I know, from having spent a few years working for the Australian government at different times, that effective government is an extraordinarily difficult business. We the electorate make a rod for our backs by asking politicians to help create the better world that is in our heads, but since there are, for the sake of a number, a hundred single-issue groups out there all wanting a better world, and one hundred different better worlds, it is not surprising that politicians play up to us, and that we find them generally wanting.
After a year the website gets about 200 hits a day, more when there is a special post (special to the readers, rather than to me) and fewer when I like it but most readers passed it by. I can say that every post has at least been read by someone other than the author! In the past month there have been 2389 visits and nearly 5000 page-views, meaning that on average readers look at least two posts. More than third of all those readers came to the website for the first time.

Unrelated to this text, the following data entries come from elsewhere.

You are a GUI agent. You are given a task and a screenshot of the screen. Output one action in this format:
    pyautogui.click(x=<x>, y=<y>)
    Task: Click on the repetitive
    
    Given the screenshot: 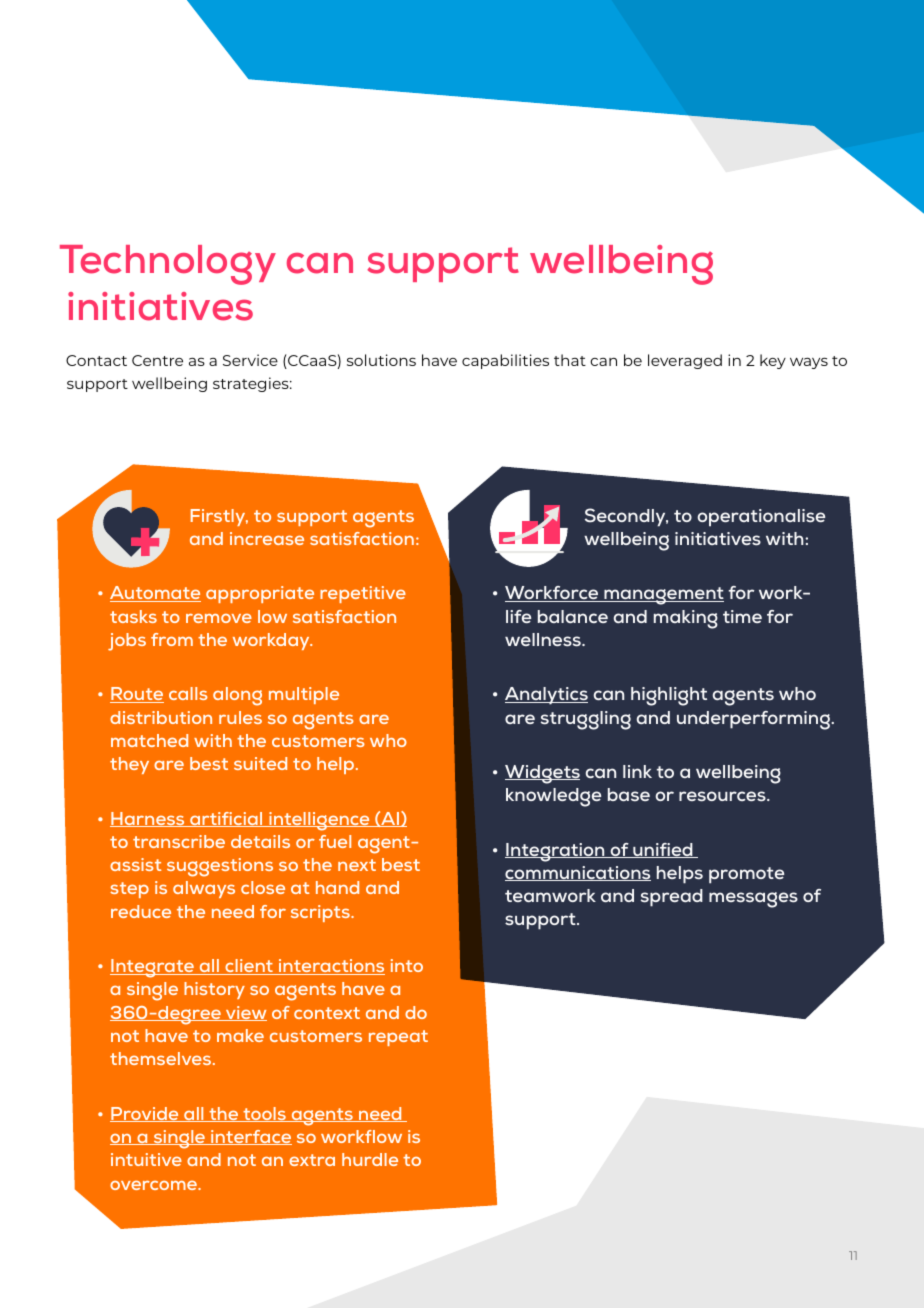 What is the action you would take?
    pyautogui.click(x=363, y=594)
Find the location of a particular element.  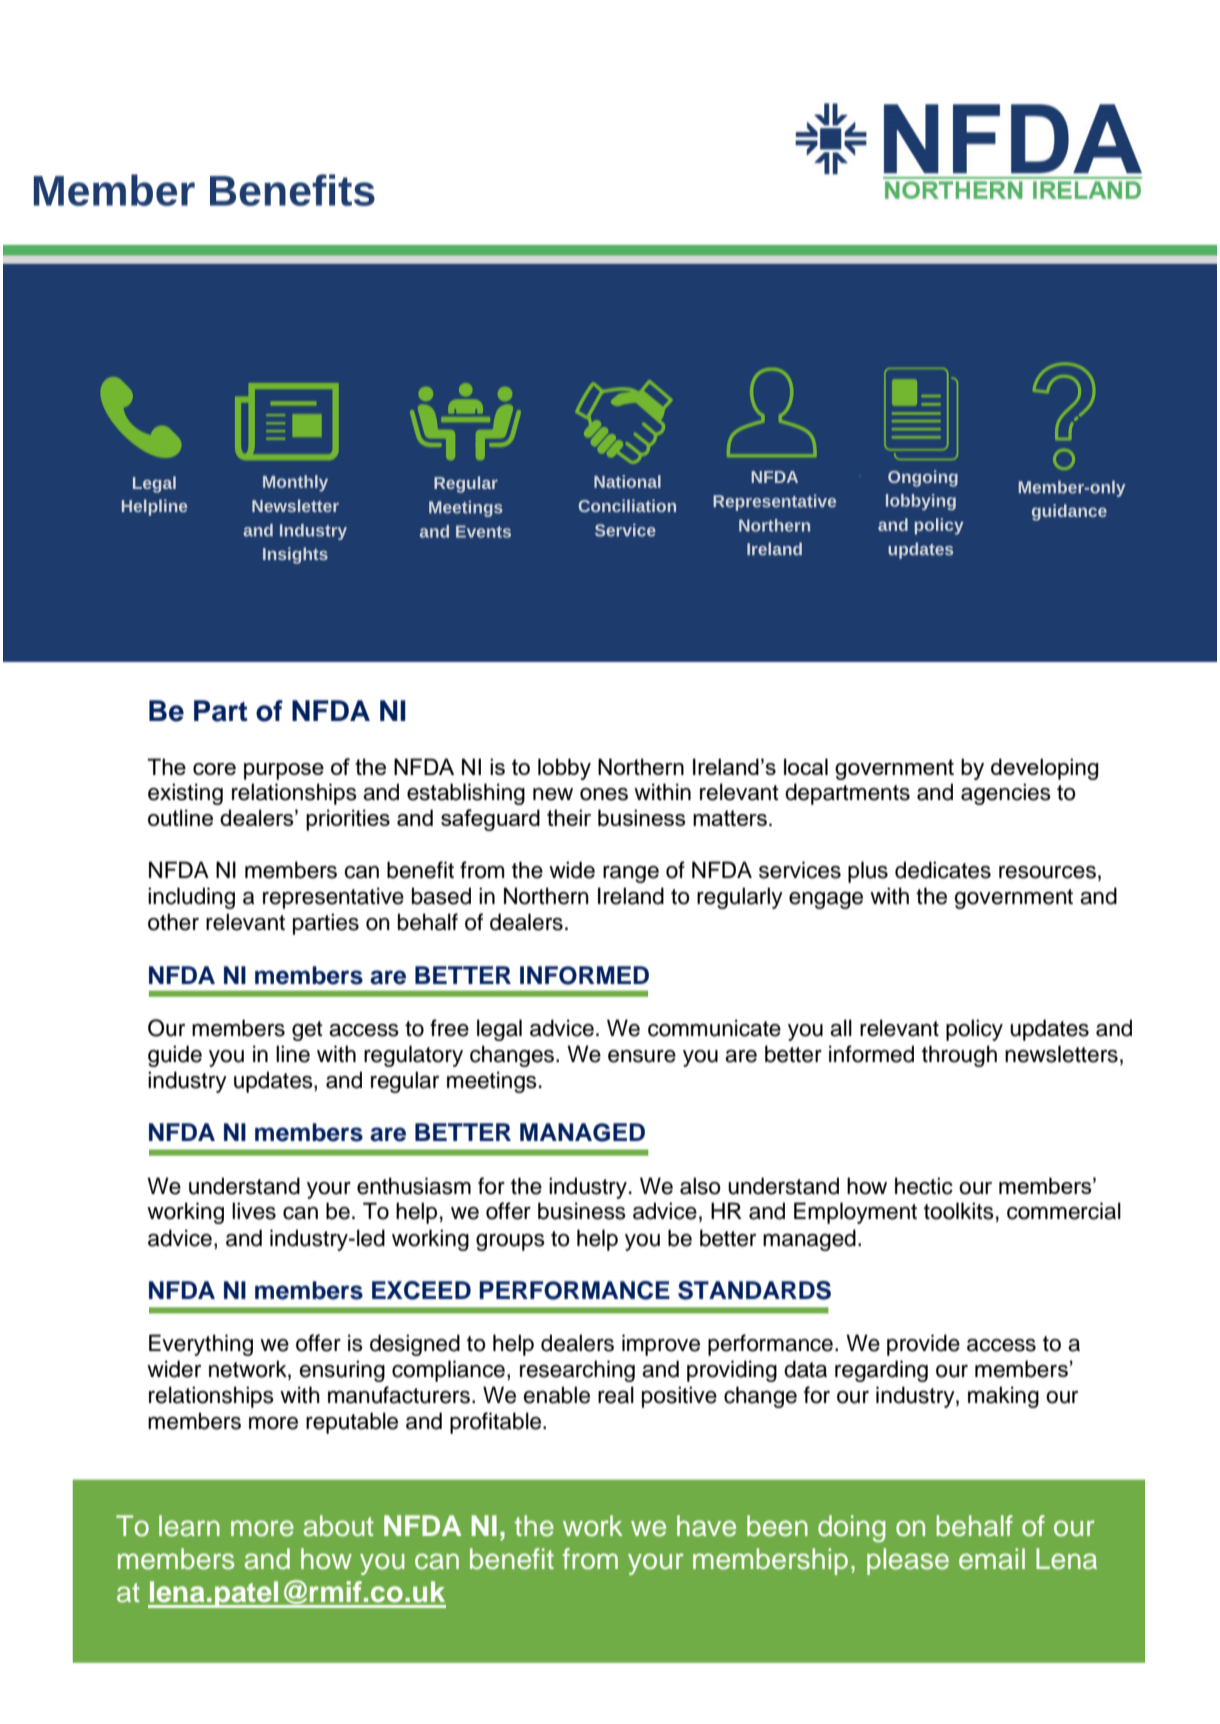

get is located at coordinates (307, 1031).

I hope that they continue to come, and of course the readership has been growing slowly but steadily over the twelve months.
On Monday it will be time to return to Our Leader (I can’t help sending him up, because he is such a caricature) who, having in his view successfully defused the policy time bombs waiting for him in the electorate, must now be about to announce the date of the coming election. My interest lies mostly in how he will defuse the most powerful of the time bombs, which is not about policy, but about Labor’s actual management, and the party’s leadership, over the past six years.
Congratulations, Don,
Your posts are great. May your web site lived to 100!
Happy first birthday and now I will have to look for the risotto recipe soon. I was drawn to the quote by Karl Popper when I first visited and I like to read it each time.
thanks for your great page. I read it every day and ponder. All hail the new media.